With the words of Mahama Gandhi – “There are no stupid or clever questions. You will need to ask them all to find what opportunities the world can offer you..”

FIGHT FEELING OF STAGNATION

“I will look so stupid if I ask this question in front of everyone.”

“It is not good to show everyone that does not know this thing.”

Have you heard or had one of these thoughts. Well, you are not alone.

Let me tell you a short story that happened to me in 2017. I have then joined a promising company. My role was right under the country business Procurator. One day we met the company owner who insisted on getting a short report about personnel from us. I wanted to ask for details, but the Procurator and a colleague from my department stopped me with the words that they know what the owner wants. So we prepared the report and sent it to him. One week later, the three of us – me, my colleague, and the Procurator, received a short e-mail from the owner that it was not what he expected, but we can discuss it the next time we see each other. The day came, and we met the owner again. HE explained what he wanted and received the usual answer from both – my colleague and the Procurator. But this time, my reaction was different. While thinking that the explanation is over, the owner asked if we could move ahead with our meeting agenda.
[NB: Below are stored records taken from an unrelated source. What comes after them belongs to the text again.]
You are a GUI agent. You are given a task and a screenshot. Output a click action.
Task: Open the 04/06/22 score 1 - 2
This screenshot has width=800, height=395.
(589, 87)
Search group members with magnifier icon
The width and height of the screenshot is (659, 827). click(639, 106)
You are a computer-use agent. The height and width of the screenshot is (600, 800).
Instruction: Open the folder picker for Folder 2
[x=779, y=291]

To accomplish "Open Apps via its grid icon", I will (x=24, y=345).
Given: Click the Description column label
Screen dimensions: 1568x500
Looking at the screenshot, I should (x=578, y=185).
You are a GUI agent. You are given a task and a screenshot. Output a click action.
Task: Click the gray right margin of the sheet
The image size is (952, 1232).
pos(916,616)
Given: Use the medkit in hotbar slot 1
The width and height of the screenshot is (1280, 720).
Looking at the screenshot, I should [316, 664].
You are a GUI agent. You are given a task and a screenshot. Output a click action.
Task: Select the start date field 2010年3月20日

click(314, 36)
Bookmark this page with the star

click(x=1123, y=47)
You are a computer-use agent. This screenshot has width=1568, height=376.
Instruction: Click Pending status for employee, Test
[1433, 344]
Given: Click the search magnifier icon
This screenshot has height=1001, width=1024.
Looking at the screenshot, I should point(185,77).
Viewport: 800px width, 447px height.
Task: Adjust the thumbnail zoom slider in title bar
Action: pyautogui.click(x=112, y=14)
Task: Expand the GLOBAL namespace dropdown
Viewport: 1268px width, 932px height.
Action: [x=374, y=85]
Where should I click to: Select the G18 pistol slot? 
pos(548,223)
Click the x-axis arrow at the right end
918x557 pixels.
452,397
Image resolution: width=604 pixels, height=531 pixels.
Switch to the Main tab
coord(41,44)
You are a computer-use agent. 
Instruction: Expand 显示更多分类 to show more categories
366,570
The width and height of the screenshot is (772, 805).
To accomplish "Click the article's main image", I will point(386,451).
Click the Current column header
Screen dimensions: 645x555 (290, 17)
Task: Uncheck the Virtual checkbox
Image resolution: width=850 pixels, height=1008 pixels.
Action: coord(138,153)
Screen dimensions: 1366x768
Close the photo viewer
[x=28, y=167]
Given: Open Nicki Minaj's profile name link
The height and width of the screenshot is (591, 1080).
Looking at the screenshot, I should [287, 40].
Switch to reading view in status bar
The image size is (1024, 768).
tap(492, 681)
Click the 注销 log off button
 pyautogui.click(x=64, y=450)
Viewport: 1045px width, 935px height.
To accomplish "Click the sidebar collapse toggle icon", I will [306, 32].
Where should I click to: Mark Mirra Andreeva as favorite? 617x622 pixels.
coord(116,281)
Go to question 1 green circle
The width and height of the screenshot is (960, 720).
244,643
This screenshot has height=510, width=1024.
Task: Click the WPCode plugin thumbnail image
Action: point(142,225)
I stood up and said “NO” because I need to ask several more questions about what he needed as a report on the personnel. So we invested another twenty minutes in discussing what he needs. I asked another fourteen questions, and he answered patiently to all of them. After that, we moved to the point in our agenda for the meeting. The following week we presented to him the report he wanted. And it was what he wanted to see, with no compromises.

This story is an excellent example of how we lose time and put enormous effort into things that do not lead to anything positive. And WHY – because we do not feel comfortable to be curious and ask. Many people are struggling with that bias in their work and personal lives. But the change is just around the corner. If you want to deliver better results, do not feel frightened to show curiosity about other side needs, feelings, etc. Pushing yourself to overcome the feeling of stagnation is optimistic and will bring everyone to higher results quickly.

IN CONCLUSION:

There is always something that comes our way while putting efforts to deliver this next milestone or the report someone needs, or just trying to understand what someone else is saying or doing. The art of being curious is somehow lost for the adults. But if we turn back to it and re-create our curiosity, we will deliver better results and feel more comfortable in our work and personal life. So,… how curious are you, and Are you ready to boost your creativity?